■ **EXERCISE TASKS**:
1. Reproduce the passage of the legal text on section 304A, I.P.C., starting with "Public police-and the" and going on through "299 of the Indian Penal Code.".
2. Condense the paragraph of the legal text on section 304A, I.P.C. that begins "In a Calcutta case" into a shorter version that keeps its main facts.

Public police-and the principle that no man should profit by his own "wrong"-do not seem to necessitate the imposition of a disqualification in cases of rashness or negligence. It is true that for reasons of deterrence, the criminal law in most countries punishes rash or negligent conduct causing death (or certain other civil consequences). But such conduct does not attract the doctrine that no man should profit by his own "wrong". The emphasis that the doctrine places on "wrong" would seem to indicate that its demands would be amply met by confining the disability to cases where the mental element is of the quality described in section 299 of the Indian Penal Code.

1. See draft in para. 49.17, infra.

49.21. Offence under section 304A, I.P.C.-

In particular, the offence under section 304A, I.P.C. (causing death by rash or negligent act) is of infinite variety. It may cover even a situation where the morally culpable element is minimal. Serious cases of rashness would really fall under section 304 (read with section 299) of the Indian Penal Code.

Extreme cases of rashness would fall even under section 302 (read with section 300, fourth clause). These two sections, read together, cover a really "culpable homicide"-culpable in the moral sense. Only cases with a lesser degree of mental element would fall within section 304A. It is on this rationable that there is justification for not attaching a disqualification (in regard to succession) to mere rashness or negligence which does not indicate a quality of mens rea covered by sections 299 and 300 of the Indian Penal Code.

49.22. Cases under section 304A, I.P.C.-

Some illustrative cases under section 304A of the Penal Code may be referred to in this context. In one Allahabad case,1 the accused (a woman) received a powder from an enemy of her relative, took no precaution to ascertain whether it was noxious and mixed it with the relative's food, believing that by so doing she would become rich. It was held that her conduct was wanting in that prudence and circumspection which every human being is supposed to exercise, and as, by her rash and thoughtless act, she had caused death, she was guilty of an offence under section 304A, I.P.C.

In a Calcutta case,2 the accused operated on another person for internal piles by cutting them out with an ordinary knife. The man died from hemorrhage. The Court held that he had no intention to cause the death of the patient. In the circumstances of the case, it was held that the conviction under section 304A was a proper one.

In another case,3 the facts were as follows:-

The factory manufacturing fireworks etc. was situated in close proximity to residential quarters. An explosion in the factory resulted in injuries to, and death of, some persons. The explosives were of highly hazardous and dangerous nature and their possession was prohibited. They were stored in the premises at the time of the occurrence.

It was held by the Supreme Court that the appellants who were licence holders for manufacturing explosives in the factory were liable to be convicted under sections 304A and 337, although there was no direct evidence of the immediate cause of the explosion. The manufacturers undoubtedly displayed a high degree of negligence by allowing or causing to be used explosives of sensitive compositions and substances in the manufacturing of fireworks, which must be the efficient cause of the explosion.

■ **Excerpts from a dataset**:
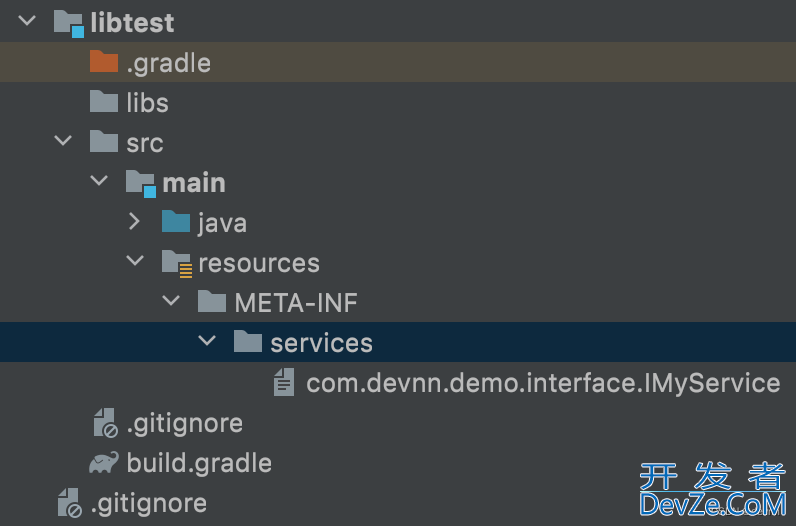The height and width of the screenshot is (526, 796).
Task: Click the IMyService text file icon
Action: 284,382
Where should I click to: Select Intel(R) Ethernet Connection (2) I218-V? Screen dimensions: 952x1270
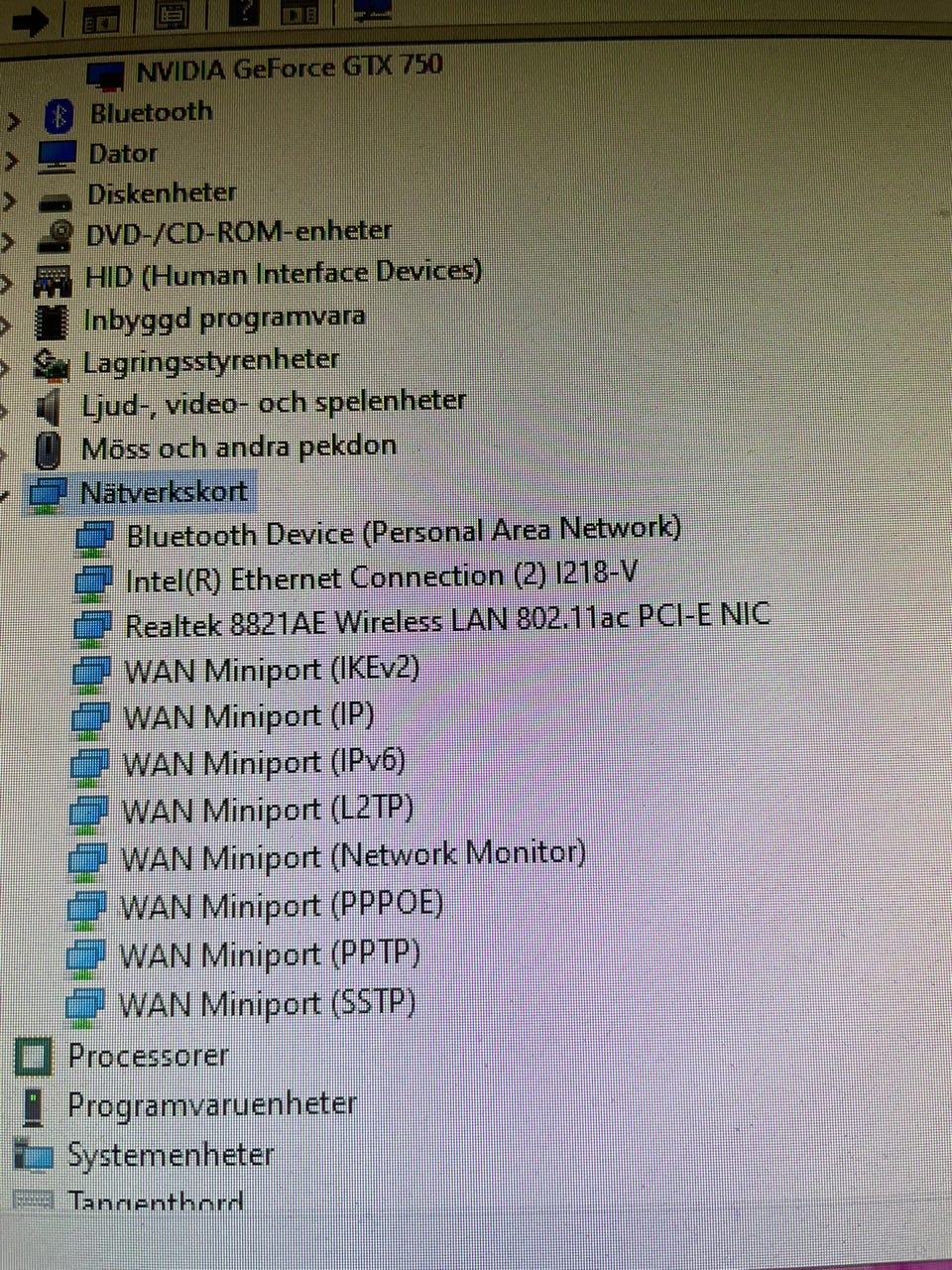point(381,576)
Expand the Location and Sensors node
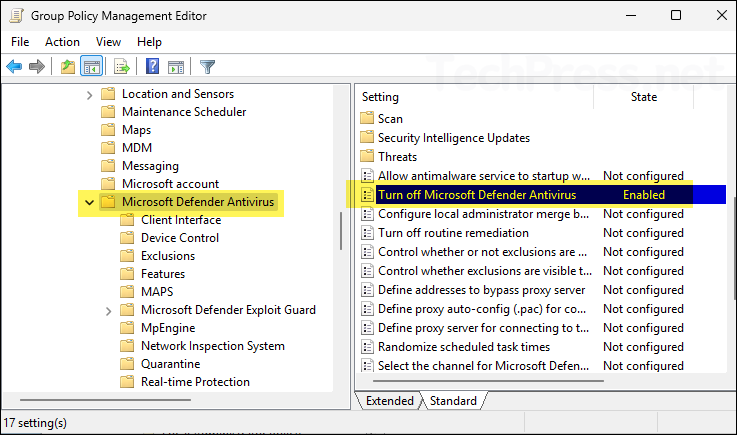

■ **ANSWERS IN ORDER**:
1.
Public police-and the principle that no man should profit by his own "wrong"-do not seem to necessitate the imposition of a disqualification in cases of rashness or negligence. It is true that for reasons of deterrence, the criminal law in most countries punishes rash or negligent conduct causing death (or certain other civil consequences). But such conduct does not attract the doctrine that no man should profit by his own "wrong". The emphasis that the doctrine places on "wrong" would seem to indicate that its demands would be amply met by confining the disability to cases where the mental element is of the quality described in section 299 of the Indian Penal Code.

2. In a Calcutta case, the accused cut out another person's internal piles with an ordinary knife, and the man died from hemorrhage. The Court found no intention to cause death and, given the circumstances, held the conviction under section 304A proper.